_DATA PROVIDED_
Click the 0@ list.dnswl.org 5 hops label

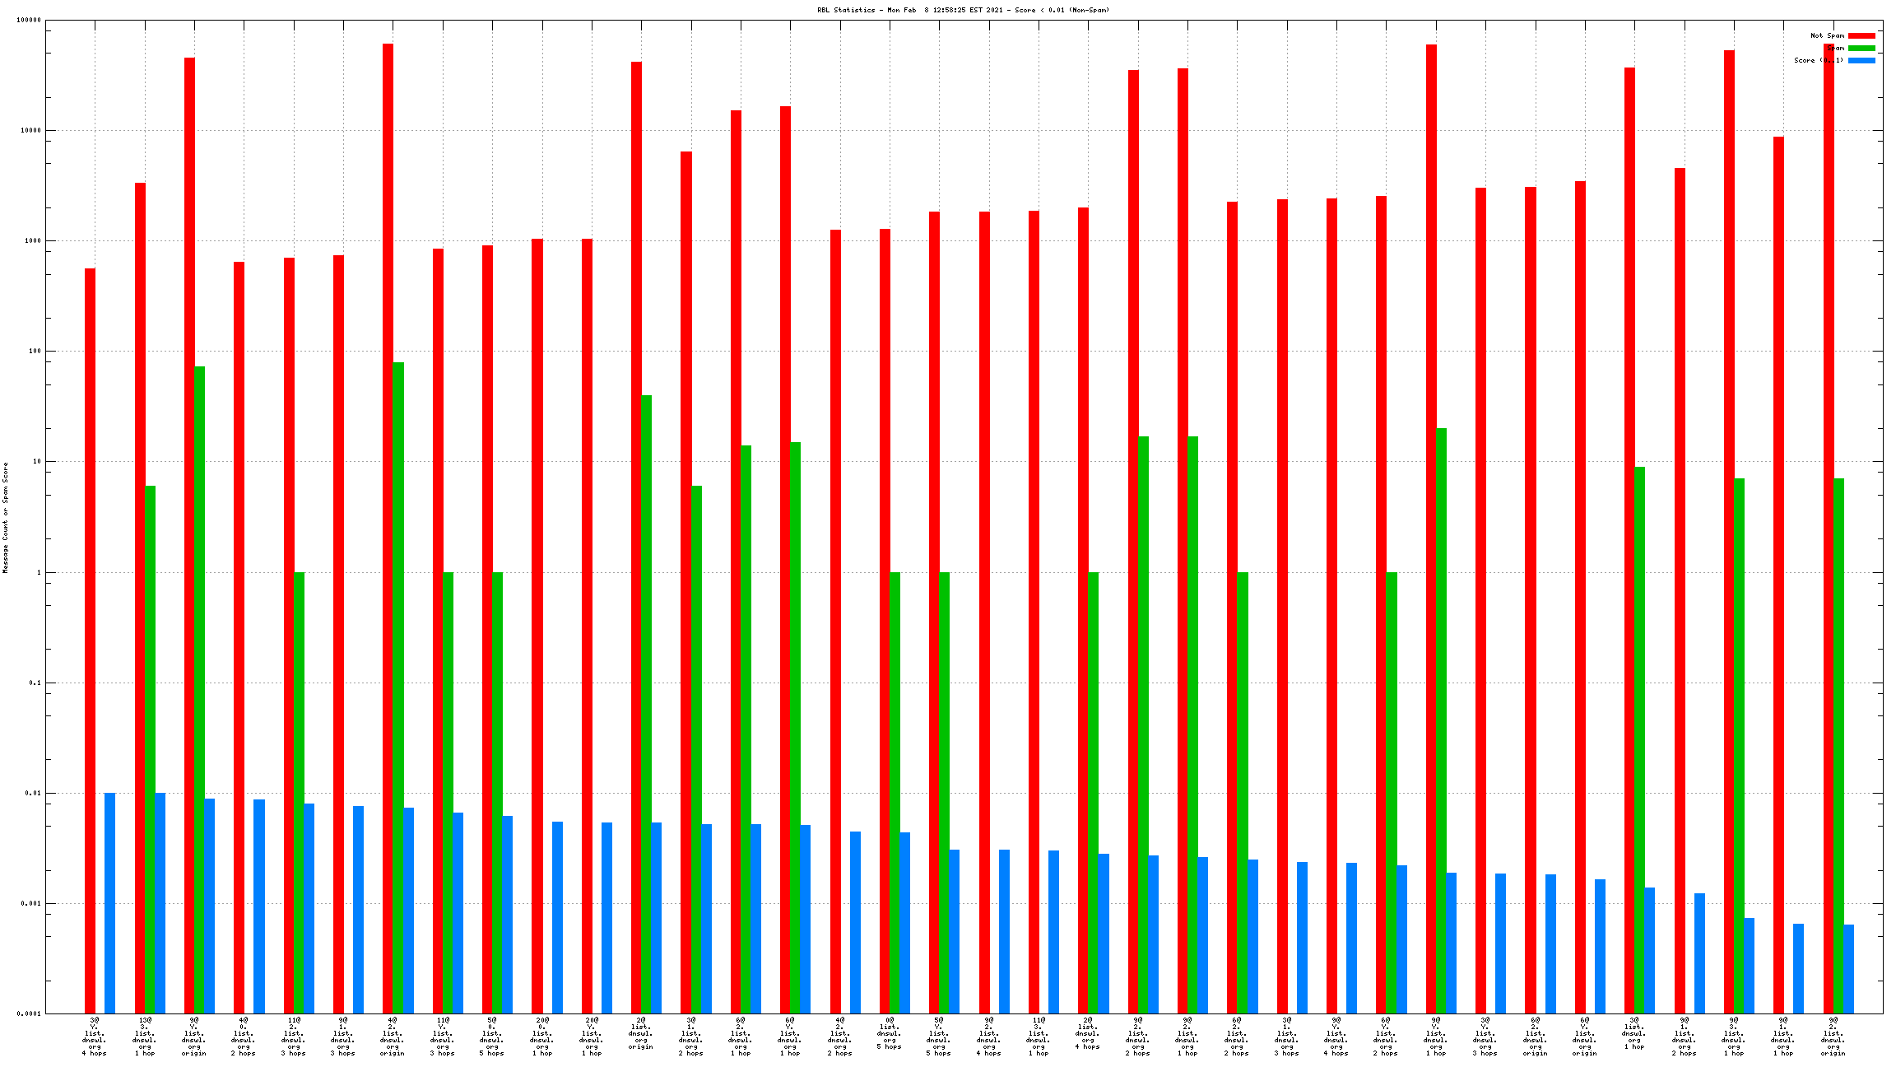pyautogui.click(x=890, y=1033)
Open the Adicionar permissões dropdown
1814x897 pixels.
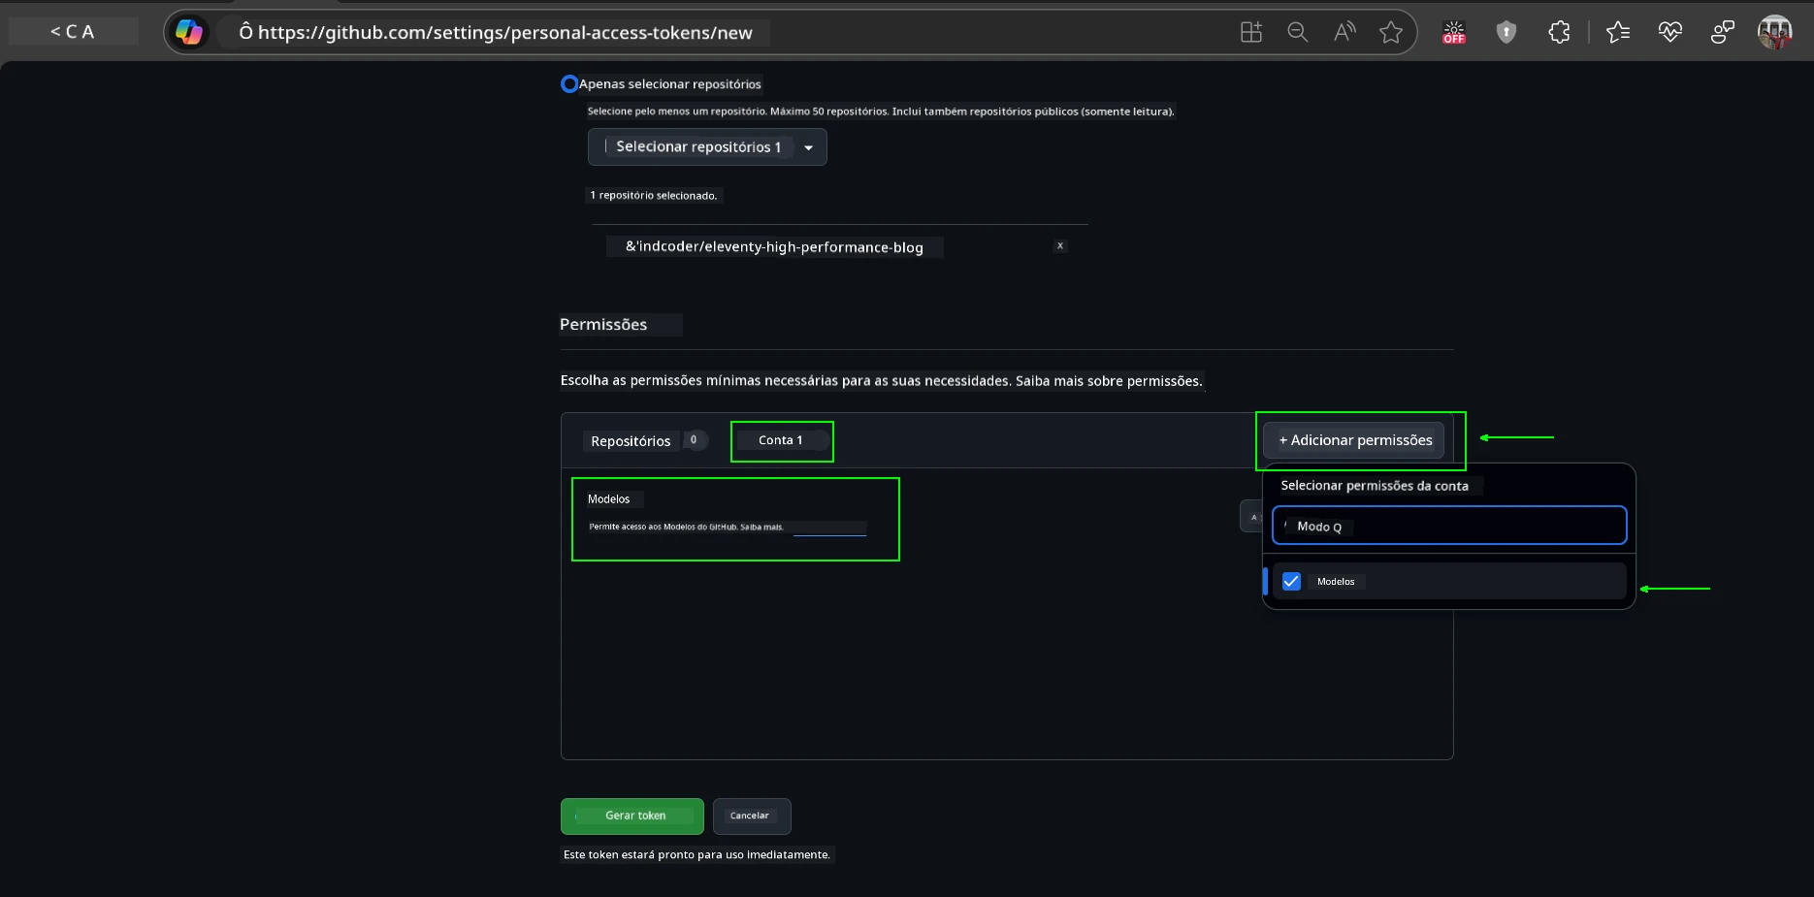point(1353,440)
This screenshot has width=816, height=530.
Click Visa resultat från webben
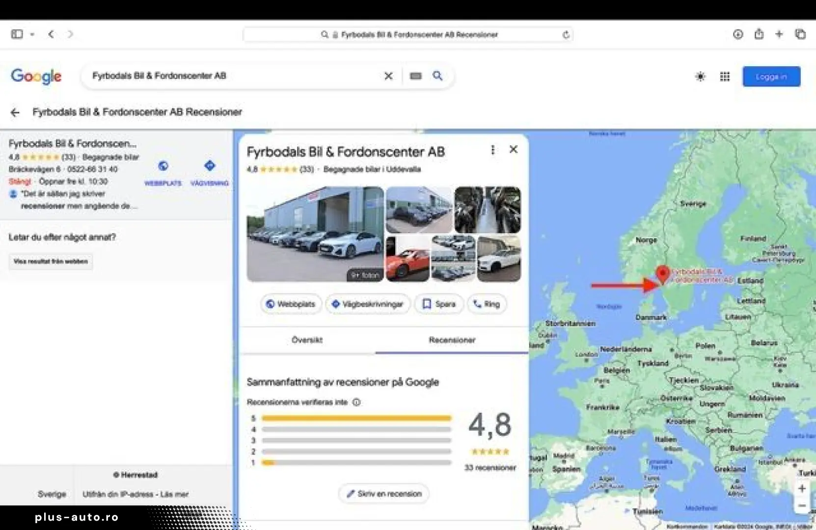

_WHAT YOU ARE ASKED TO DO_
The exact lines from the one containing "Open the Adicionar permissões dropdown" through the end of the data are to be copied, with both ends kept and pictures left out.

_EXERCISE RESULT_
Open the Adicionar permissões dropdown
1814x897 pixels.
point(1353,440)
This screenshot has width=816, height=530.
Click Visa resultat från webben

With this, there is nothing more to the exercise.